> EXERCISE TASK:
Turn the lines of the material into a numbered list, starting at the line containing "The image size is (820, 613)." and ending at the line containing "[x=271, y=279]", with blank lines left out.

Item-finding records
★ ★ ★ ★ ★
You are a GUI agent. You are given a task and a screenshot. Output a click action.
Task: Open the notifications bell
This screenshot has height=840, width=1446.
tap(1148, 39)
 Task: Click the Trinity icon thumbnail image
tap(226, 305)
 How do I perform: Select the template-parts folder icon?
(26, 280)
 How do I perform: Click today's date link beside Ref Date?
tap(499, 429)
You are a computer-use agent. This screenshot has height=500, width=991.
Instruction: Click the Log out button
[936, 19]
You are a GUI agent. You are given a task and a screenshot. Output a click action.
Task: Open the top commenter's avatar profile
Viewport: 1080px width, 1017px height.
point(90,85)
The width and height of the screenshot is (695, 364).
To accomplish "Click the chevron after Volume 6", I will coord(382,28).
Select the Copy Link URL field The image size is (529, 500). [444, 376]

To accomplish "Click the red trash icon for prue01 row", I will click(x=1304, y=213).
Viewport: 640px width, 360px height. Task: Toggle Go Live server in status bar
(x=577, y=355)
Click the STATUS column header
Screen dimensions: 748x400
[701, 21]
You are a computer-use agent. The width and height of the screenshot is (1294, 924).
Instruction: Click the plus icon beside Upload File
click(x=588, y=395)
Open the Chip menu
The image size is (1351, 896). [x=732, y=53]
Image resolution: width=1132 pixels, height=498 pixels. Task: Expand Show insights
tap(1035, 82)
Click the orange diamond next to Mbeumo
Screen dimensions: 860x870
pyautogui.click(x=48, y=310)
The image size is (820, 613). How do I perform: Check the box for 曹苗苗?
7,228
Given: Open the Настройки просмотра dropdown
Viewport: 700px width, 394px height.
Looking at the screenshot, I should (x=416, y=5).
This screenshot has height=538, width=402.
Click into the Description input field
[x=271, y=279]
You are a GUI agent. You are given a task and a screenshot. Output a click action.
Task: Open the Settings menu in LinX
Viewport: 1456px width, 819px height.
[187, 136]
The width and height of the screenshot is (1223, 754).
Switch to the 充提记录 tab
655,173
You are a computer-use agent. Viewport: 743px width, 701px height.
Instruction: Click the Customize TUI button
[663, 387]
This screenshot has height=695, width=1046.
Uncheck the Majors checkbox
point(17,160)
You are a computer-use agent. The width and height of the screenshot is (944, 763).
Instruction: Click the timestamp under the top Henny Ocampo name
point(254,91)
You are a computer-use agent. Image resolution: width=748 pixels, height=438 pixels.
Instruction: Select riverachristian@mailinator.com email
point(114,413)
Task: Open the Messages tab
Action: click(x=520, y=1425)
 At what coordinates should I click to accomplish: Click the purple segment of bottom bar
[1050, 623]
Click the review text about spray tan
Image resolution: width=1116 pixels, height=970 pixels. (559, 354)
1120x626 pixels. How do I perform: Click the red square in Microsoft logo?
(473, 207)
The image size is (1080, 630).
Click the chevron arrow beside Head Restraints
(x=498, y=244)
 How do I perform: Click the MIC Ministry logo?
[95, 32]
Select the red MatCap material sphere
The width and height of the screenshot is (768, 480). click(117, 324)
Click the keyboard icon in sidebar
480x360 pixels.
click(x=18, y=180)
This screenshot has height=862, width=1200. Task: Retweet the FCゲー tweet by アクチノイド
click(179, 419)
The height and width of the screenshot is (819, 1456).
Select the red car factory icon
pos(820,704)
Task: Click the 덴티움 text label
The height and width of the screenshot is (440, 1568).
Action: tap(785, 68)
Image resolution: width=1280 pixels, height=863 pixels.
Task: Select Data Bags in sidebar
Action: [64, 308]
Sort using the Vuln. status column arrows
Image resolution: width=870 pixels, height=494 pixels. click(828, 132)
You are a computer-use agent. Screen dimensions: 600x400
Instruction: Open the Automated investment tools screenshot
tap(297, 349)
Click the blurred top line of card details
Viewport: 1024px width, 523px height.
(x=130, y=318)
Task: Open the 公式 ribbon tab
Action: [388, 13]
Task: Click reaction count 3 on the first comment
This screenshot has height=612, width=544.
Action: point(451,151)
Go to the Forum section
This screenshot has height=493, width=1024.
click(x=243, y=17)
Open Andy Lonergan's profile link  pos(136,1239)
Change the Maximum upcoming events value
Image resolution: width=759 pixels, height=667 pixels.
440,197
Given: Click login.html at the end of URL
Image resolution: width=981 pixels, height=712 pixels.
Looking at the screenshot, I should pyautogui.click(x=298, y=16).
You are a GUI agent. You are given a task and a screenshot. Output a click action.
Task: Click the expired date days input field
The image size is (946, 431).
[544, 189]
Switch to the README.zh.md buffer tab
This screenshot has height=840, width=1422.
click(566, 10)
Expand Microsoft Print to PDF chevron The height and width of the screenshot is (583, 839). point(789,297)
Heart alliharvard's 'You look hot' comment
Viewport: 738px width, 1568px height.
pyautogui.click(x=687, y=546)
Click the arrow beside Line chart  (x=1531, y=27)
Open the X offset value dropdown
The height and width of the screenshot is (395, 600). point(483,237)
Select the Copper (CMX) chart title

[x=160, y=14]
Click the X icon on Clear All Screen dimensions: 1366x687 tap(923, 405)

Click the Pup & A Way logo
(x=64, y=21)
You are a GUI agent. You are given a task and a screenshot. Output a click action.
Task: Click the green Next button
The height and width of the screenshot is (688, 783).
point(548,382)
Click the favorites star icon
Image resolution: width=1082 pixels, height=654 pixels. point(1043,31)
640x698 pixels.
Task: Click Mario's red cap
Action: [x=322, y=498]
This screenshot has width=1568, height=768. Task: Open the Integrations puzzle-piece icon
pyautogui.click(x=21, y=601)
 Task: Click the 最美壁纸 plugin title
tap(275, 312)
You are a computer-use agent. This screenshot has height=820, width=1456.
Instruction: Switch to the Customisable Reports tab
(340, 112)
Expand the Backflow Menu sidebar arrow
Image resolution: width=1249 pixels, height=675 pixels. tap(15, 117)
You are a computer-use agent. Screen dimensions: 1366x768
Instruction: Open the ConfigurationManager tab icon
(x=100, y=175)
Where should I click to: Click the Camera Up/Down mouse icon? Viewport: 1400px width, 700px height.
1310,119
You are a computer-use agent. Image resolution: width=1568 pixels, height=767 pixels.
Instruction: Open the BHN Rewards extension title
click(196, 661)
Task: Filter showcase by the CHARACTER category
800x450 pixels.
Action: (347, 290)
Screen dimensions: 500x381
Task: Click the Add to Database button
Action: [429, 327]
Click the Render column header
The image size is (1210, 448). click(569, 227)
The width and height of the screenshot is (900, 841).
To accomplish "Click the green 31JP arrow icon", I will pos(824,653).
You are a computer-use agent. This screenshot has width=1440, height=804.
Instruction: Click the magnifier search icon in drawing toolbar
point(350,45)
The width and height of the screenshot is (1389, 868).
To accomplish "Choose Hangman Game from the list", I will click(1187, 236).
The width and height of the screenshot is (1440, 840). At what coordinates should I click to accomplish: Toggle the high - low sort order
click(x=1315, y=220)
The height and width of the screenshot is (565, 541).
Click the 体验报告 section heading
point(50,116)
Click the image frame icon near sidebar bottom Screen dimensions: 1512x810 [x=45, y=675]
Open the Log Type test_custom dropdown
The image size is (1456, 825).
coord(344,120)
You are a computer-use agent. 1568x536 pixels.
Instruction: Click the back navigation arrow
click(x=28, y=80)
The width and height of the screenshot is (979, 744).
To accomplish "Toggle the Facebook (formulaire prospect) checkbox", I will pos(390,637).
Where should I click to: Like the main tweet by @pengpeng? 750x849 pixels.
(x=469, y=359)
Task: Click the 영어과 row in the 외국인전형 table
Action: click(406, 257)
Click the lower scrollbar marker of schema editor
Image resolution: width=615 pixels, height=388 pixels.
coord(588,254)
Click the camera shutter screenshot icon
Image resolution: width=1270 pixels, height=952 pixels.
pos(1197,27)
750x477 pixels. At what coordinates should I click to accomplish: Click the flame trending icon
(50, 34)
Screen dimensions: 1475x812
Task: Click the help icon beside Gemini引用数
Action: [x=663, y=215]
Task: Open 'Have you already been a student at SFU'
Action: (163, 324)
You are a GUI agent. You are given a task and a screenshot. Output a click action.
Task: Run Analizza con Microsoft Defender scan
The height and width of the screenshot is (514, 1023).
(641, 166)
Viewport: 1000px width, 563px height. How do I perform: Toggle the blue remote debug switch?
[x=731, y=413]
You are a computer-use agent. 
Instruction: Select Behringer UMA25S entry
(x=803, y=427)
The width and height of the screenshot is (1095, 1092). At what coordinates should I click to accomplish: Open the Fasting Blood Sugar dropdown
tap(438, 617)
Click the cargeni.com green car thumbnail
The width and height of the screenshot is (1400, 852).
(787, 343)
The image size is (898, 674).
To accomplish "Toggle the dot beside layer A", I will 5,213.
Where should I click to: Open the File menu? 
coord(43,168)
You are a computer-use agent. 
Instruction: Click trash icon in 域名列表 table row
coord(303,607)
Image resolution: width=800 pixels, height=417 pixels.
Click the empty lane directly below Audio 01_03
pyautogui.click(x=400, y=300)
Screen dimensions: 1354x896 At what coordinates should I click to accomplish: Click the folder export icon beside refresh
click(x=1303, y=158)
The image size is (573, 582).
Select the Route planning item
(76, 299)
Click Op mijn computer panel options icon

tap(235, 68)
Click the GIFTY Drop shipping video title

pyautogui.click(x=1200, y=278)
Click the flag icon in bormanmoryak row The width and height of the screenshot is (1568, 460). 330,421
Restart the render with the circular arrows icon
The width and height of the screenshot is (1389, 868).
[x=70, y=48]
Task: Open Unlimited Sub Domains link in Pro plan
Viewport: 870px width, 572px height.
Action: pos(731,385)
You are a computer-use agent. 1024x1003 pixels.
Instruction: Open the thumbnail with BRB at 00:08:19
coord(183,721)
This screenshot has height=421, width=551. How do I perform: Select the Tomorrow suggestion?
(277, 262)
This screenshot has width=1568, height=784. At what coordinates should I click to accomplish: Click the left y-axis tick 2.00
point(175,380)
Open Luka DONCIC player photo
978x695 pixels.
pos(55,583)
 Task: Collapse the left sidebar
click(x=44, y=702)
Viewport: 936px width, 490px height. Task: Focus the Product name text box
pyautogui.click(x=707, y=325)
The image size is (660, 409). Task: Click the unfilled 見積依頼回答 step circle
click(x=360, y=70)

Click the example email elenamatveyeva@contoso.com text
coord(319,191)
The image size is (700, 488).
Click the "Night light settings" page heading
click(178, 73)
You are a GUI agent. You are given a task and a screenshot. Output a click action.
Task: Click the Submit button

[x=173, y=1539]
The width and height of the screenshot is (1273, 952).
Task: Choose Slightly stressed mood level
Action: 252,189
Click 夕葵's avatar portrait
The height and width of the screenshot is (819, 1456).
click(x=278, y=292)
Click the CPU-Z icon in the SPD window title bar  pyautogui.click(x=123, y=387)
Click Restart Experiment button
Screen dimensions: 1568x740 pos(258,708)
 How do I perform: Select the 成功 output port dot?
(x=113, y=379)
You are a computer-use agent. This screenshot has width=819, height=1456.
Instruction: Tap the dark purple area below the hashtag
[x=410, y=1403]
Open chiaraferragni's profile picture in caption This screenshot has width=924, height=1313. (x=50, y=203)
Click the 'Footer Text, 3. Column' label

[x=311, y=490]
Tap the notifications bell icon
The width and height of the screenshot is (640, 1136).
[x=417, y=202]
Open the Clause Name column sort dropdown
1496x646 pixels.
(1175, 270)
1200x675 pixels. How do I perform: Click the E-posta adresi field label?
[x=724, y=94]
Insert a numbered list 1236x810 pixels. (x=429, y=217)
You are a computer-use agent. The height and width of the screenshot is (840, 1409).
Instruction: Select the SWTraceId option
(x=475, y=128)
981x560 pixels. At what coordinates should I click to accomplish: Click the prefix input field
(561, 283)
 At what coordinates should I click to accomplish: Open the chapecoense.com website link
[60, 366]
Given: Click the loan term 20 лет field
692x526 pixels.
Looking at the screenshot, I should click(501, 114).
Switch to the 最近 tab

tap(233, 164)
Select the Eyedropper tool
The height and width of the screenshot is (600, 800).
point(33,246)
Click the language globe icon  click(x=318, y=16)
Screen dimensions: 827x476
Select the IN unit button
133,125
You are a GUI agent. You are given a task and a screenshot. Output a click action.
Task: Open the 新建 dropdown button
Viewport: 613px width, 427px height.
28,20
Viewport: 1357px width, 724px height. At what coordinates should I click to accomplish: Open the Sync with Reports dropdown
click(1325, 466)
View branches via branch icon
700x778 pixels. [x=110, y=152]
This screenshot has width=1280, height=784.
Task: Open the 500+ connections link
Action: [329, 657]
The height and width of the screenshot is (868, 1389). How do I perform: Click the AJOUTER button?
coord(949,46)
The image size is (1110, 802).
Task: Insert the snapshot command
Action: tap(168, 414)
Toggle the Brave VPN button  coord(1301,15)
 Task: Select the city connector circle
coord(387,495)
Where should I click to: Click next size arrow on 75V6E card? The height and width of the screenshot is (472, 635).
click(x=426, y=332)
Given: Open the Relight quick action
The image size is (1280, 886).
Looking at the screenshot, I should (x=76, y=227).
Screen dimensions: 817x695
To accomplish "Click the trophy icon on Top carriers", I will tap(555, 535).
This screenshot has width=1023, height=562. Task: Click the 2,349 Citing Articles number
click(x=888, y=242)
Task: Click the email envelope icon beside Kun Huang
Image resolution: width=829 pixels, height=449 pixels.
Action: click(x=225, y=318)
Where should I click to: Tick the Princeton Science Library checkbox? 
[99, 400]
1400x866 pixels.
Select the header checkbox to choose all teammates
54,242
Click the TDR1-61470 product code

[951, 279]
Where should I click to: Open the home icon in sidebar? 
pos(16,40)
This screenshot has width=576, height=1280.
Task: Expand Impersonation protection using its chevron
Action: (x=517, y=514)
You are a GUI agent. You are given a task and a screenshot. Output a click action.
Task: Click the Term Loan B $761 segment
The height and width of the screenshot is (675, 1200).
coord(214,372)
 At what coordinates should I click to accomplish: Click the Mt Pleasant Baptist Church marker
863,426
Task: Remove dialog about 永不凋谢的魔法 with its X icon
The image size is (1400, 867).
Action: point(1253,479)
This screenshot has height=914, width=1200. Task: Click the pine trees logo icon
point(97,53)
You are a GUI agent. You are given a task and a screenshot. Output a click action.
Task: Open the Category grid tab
★ ★ ★ ★ ★
> OUTPUT FOR THIS EXERCISE:
1. The image size is (820, 613). How do I perform: Check the box for 曹苗苗?
2. 7,228
3. Given: Open the Настройки просмотра dropdown
4. Viewport: 700px width, 394px height.
5. Looking at the screenshot, I should (x=416, y=5).
6. This screenshot has height=538, width=402.
7. Click into the Description input field
8. [x=271, y=279]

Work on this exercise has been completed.